=== Brief ===
Output the data below verbatim, reproducing every line without any change.

=== Material to process ===
━━━━━━━━━━━━━━━━━━━━

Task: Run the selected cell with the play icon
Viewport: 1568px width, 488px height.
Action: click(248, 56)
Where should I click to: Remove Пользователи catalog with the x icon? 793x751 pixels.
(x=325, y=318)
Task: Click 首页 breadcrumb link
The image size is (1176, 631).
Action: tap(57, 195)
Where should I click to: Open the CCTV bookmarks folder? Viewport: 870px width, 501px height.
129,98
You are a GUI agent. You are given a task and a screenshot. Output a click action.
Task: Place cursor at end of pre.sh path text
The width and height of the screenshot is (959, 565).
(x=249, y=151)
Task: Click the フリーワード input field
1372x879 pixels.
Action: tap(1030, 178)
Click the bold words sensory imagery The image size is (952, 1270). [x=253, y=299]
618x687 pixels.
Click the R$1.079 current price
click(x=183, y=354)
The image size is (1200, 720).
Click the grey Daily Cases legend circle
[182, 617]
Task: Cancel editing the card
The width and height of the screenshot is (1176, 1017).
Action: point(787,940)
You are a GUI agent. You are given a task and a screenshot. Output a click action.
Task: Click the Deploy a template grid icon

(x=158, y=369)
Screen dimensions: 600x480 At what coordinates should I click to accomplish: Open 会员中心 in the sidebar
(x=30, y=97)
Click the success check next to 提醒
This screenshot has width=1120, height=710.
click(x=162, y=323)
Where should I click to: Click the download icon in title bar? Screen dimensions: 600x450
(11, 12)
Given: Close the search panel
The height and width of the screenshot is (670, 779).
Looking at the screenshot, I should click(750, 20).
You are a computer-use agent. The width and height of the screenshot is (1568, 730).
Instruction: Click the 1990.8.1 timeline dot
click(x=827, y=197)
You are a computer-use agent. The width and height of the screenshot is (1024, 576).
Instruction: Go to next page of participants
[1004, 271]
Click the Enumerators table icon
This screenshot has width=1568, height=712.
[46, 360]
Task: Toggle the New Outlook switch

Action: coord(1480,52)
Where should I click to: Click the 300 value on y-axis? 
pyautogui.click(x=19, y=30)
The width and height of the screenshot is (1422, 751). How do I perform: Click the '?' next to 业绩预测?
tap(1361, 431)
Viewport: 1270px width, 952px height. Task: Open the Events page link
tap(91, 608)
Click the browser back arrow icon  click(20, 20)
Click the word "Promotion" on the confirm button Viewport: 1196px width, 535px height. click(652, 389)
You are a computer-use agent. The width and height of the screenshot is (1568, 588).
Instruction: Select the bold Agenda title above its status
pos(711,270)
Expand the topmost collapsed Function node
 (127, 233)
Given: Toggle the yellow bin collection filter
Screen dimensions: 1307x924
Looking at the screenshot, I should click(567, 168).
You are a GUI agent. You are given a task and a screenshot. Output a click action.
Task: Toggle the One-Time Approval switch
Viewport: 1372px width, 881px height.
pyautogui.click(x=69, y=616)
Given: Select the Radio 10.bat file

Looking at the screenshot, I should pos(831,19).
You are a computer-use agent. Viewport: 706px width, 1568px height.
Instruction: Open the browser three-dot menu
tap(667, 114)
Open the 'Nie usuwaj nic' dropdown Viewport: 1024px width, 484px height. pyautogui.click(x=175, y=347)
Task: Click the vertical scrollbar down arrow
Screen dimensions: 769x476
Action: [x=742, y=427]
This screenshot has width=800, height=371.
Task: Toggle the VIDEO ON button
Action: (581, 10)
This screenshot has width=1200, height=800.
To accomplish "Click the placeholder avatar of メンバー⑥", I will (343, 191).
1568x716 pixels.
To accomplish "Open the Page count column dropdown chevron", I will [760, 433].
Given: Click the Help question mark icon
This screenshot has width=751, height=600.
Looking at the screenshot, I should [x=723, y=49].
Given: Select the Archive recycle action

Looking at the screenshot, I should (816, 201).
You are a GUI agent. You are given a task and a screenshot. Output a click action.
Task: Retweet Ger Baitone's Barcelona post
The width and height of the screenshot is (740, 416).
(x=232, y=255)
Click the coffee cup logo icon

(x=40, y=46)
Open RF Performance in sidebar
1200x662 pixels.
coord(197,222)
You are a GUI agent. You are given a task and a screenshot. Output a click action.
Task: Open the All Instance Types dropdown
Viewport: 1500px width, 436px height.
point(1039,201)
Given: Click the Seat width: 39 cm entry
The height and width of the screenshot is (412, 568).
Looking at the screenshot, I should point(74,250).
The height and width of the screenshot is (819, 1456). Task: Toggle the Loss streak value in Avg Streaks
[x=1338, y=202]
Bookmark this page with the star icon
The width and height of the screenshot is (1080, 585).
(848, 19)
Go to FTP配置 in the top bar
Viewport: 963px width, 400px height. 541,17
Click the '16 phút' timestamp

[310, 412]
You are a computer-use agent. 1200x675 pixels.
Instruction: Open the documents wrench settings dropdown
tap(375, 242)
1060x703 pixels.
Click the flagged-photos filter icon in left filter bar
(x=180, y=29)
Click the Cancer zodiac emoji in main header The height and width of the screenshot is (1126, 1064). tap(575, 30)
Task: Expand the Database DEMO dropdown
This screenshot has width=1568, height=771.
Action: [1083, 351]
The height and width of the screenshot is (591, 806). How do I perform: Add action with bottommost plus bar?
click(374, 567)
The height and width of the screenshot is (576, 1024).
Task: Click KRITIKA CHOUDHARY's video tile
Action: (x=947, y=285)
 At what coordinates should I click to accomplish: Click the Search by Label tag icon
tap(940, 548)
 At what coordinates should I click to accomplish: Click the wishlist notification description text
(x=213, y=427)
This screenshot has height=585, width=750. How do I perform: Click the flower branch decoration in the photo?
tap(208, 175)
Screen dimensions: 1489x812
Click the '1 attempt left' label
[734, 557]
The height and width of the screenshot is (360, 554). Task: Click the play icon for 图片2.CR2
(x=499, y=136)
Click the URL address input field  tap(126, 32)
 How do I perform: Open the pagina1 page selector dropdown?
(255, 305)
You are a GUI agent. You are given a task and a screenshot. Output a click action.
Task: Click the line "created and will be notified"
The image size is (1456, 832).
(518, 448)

━━━━━━━━━━━━━━━━━━━━

=== Result of the exercise ===
Task: Run the selected cell with the play icon
Viewport: 1568px width, 488px height.
Action: click(248, 56)
Where should I click to: Remove Пользователи catalog with the x icon? 793x751 pixels.
(x=325, y=318)
Task: Click 首页 breadcrumb link
The image size is (1176, 631).
Action: tap(57, 195)
Where should I click to: Open the CCTV bookmarks folder? Viewport: 870px width, 501px height.
129,98
You are a GUI agent. You are given a task and a screenshot. Output a click action.
Task: Place cursor at end of pre.sh path text
The width and height of the screenshot is (959, 565).
(x=249, y=151)
Task: Click the フリーワード input field
1372x879 pixels.
Action: tap(1030, 178)
Click the bold words sensory imagery The image size is (952, 1270). [x=253, y=299]
618x687 pixels.
Click the R$1.079 current price
click(x=183, y=354)
The image size is (1200, 720).
Click the grey Daily Cases legend circle
[182, 617]
Task: Cancel editing the card
The width and height of the screenshot is (1176, 1017).
Action: point(787,940)
You are a GUI agent. You are given a task and a screenshot. Output a click action.
Task: Click the Deploy a template grid icon

(x=158, y=369)
Screen dimensions: 600x480 At what coordinates should I click to accomplish: Open 会员中心 in the sidebar
(x=30, y=97)
Click the success check next to 提醒
This screenshot has width=1120, height=710.
click(x=162, y=323)
Where should I click to: Click the download icon in title bar? Screen dimensions: 600x450
(11, 12)
Given: Close the search panel
The height and width of the screenshot is (670, 779).
Looking at the screenshot, I should click(750, 20).
You are a computer-use agent. The width and height of the screenshot is (1568, 730).
Instruction: Click the 1990.8.1 timeline dot
click(x=827, y=197)
You are a computer-use agent. The width and height of the screenshot is (1024, 576).
Instruction: Go to next page of participants
[1004, 271]
Click the Enumerators table icon
This screenshot has width=1568, height=712.
[46, 360]
Task: Toggle the New Outlook switch

Action: coord(1480,52)
Where should I click to: Click the 300 value on y-axis? 
pyautogui.click(x=19, y=30)
The width and height of the screenshot is (1422, 751). How do I perform: Click the '?' next to 业绩预测?
tap(1361, 431)
Viewport: 1270px width, 952px height. Task: Open the Events page link
tap(91, 608)
Click the browser back arrow icon  click(20, 20)
Click the word "Promotion" on the confirm button Viewport: 1196px width, 535px height. click(652, 389)
You are a computer-use agent. The width and height of the screenshot is (1568, 588).
Instruction: Select the bold Agenda title above its status
pos(711,270)
Expand the topmost collapsed Function node
 (127, 233)
Given: Toggle the yellow bin collection filter
Screen dimensions: 1307x924
Looking at the screenshot, I should click(567, 168).
You are a GUI agent. You are given a task and a screenshot. Output a click action.
Task: Toggle the One-Time Approval switch
Viewport: 1372px width, 881px height.
pyautogui.click(x=69, y=616)
Given: Select the Radio 10.bat file

Looking at the screenshot, I should pos(831,19).
You are a computer-use agent. Viewport: 706px width, 1568px height.
Instruction: Open the browser three-dot menu
tap(667, 114)
Open the 'Nie usuwaj nic' dropdown Viewport: 1024px width, 484px height. pyautogui.click(x=175, y=347)
Task: Click the vertical scrollbar down arrow
Screen dimensions: 769x476
Action: [x=742, y=427]
This screenshot has width=800, height=371.
Task: Toggle the VIDEO ON button
Action: (581, 10)
This screenshot has width=1200, height=800.
To accomplish "Click the placeholder avatar of メンバー⑥", I will (343, 191).
1568x716 pixels.
To accomplish "Open the Page count column dropdown chevron", I will [760, 433].
Given: Click the Help question mark icon
This screenshot has width=751, height=600.
Looking at the screenshot, I should [x=723, y=49].
Given: Select the Archive recycle action

Looking at the screenshot, I should (816, 201).
You are a GUI agent. You are given a task and a screenshot. Output a click action.
Task: Retweet Ger Baitone's Barcelona post
The width and height of the screenshot is (740, 416).
(x=232, y=255)
Click the coffee cup logo icon

(x=40, y=46)
Open RF Performance in sidebar
1200x662 pixels.
coord(197,222)
You are a GUI agent. You are given a task and a screenshot. Output a click action.
Task: Open the All Instance Types dropdown
Viewport: 1500px width, 436px height.
point(1039,201)
Given: Click the Seat width: 39 cm entry
The height and width of the screenshot is (412, 568).
Looking at the screenshot, I should point(74,250).
The height and width of the screenshot is (819, 1456). Task: Toggle the Loss streak value in Avg Streaks
[x=1338, y=202]
Bookmark this page with the star icon
The width and height of the screenshot is (1080, 585).
(848, 19)
Go to FTP配置 in the top bar
Viewport: 963px width, 400px height. 541,17
Click the '16 phút' timestamp

[310, 412]
You are a computer-use agent. 1200x675 pixels.
Instruction: Open the documents wrench settings dropdown
tap(375, 242)
1060x703 pixels.
Click the flagged-photos filter icon in left filter bar
(x=180, y=29)
Click the Cancer zodiac emoji in main header The height and width of the screenshot is (1126, 1064). tap(575, 30)
Task: Expand the Database DEMO dropdown
This screenshot has width=1568, height=771.
Action: [1083, 351]
The height and width of the screenshot is (591, 806). How do I perform: Add action with bottommost plus bar?
click(374, 567)
The height and width of the screenshot is (576, 1024).
Task: Click KRITIKA CHOUDHARY's video tile
Action: (x=947, y=285)
 At what coordinates should I click to accomplish: Click the Search by Label tag icon
tap(940, 548)
 At what coordinates should I click to accomplish: Click the wishlist notification description text
(x=213, y=427)
This screenshot has height=585, width=750. How do I perform: Click the flower branch decoration in the photo?
tap(208, 175)
Screen dimensions: 1489x812
Click the '1 attempt left' label
[734, 557]
The height and width of the screenshot is (360, 554). Task: Click the play icon for 图片2.CR2
(x=499, y=136)
Click the URL address input field  tap(126, 32)
 How do I perform: Open the pagina1 page selector dropdown?
(255, 305)
You are a GUI agent. You are given a task and a screenshot. Output a click action.
Task: Click the line "created and will be notified"
The image size is (1456, 832).
(518, 448)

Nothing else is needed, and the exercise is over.